Find each line in the records below that contains the word "pixels", and copy it out.

Pixel coordinate grounding data:
________________________
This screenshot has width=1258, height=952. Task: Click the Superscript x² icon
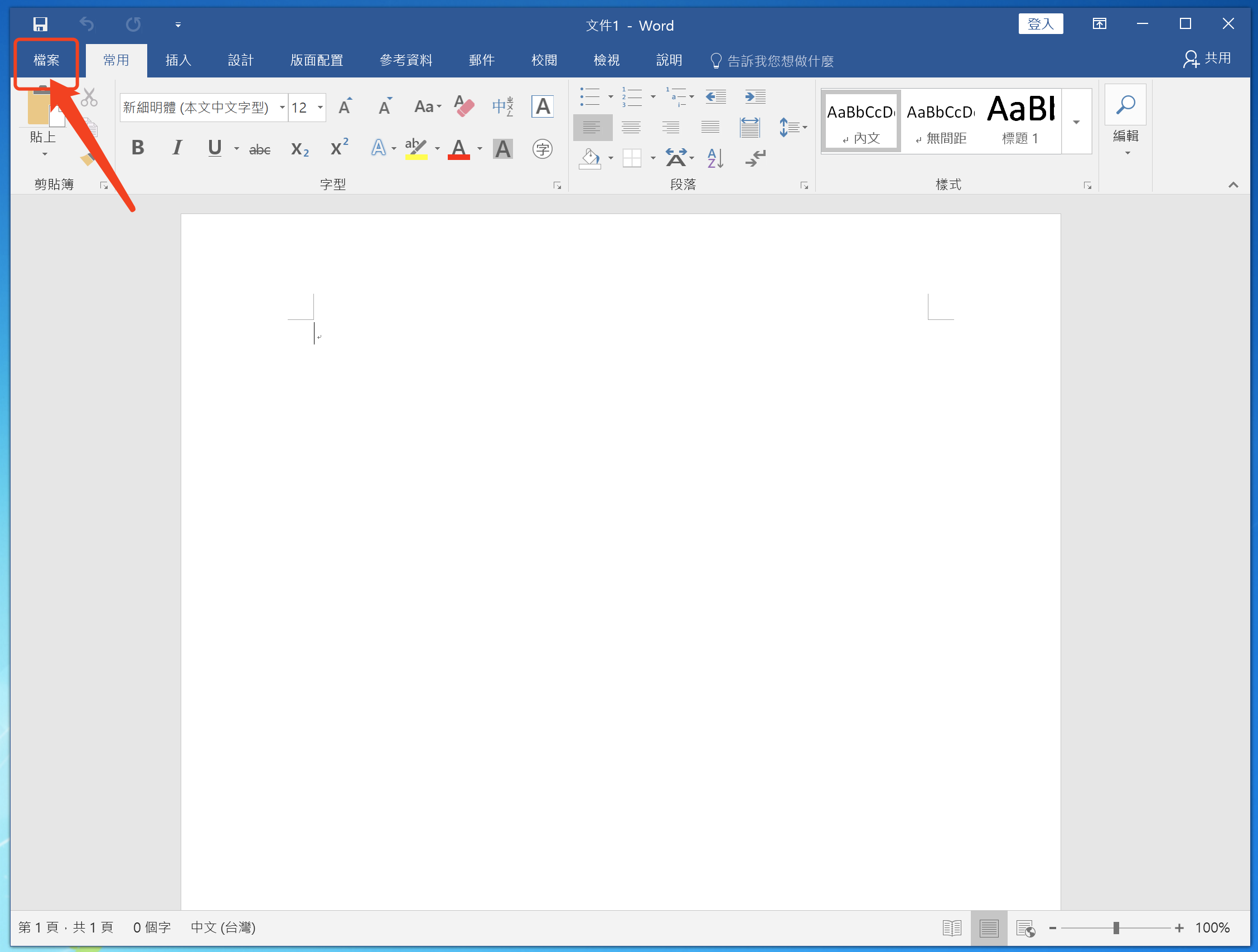click(x=339, y=148)
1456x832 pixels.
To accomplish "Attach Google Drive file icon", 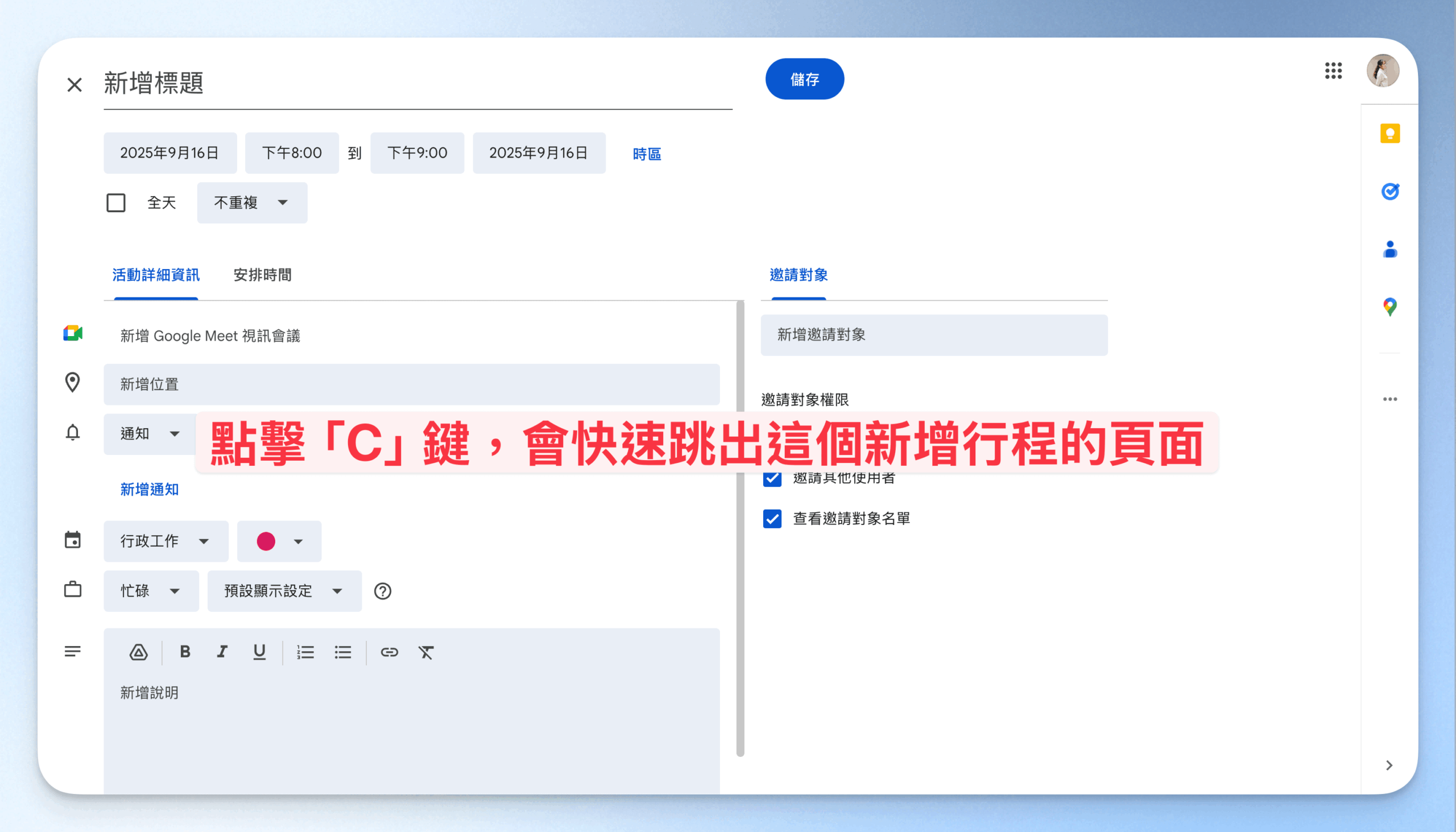I will 138,652.
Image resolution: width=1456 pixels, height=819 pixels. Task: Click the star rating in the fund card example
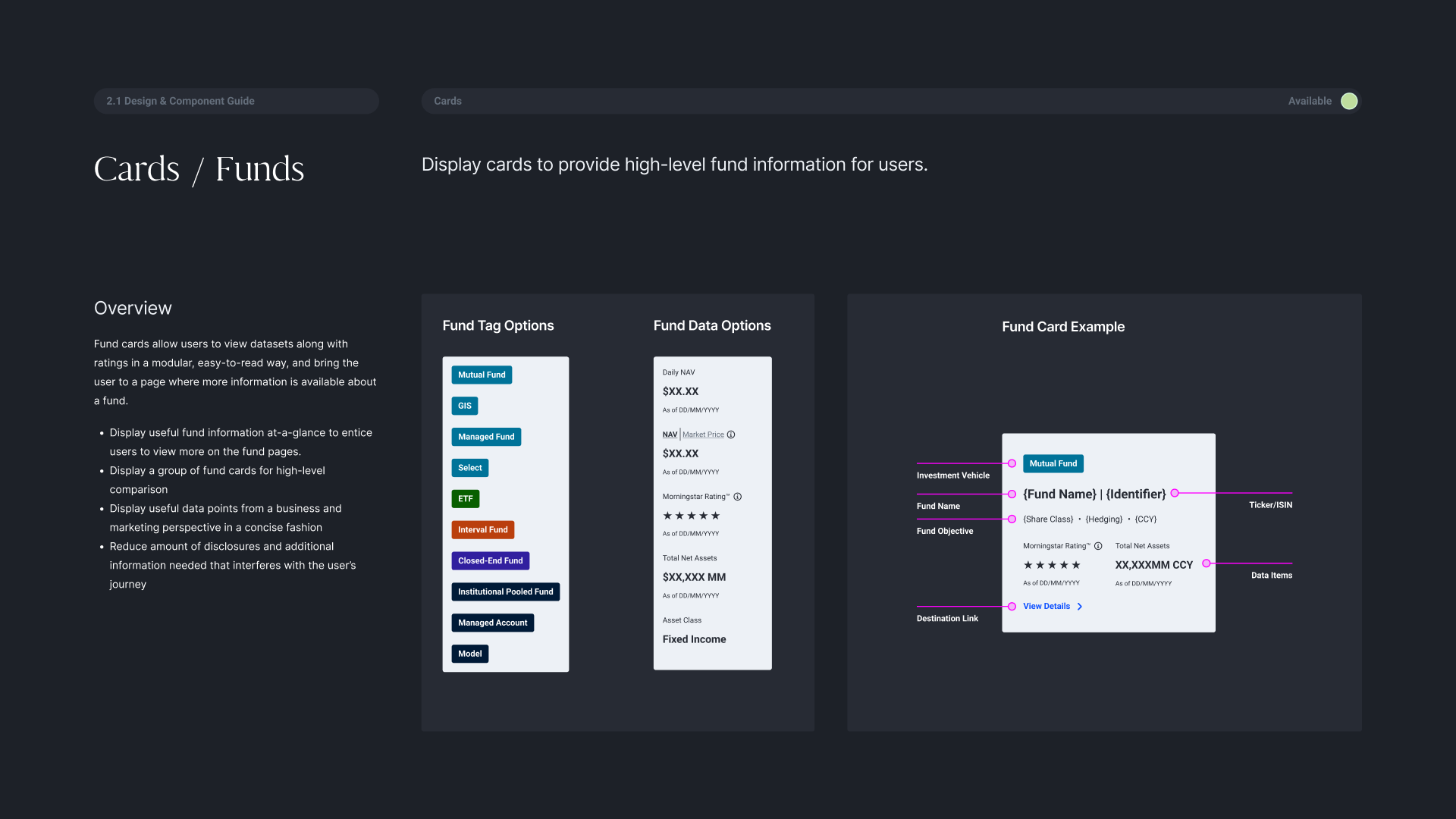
________________________
[Answer to this problem]:
1456x832 pixels.
Image resolution: width=1456 pixels, height=819 pixels. Task: Click the star rating in the fund card example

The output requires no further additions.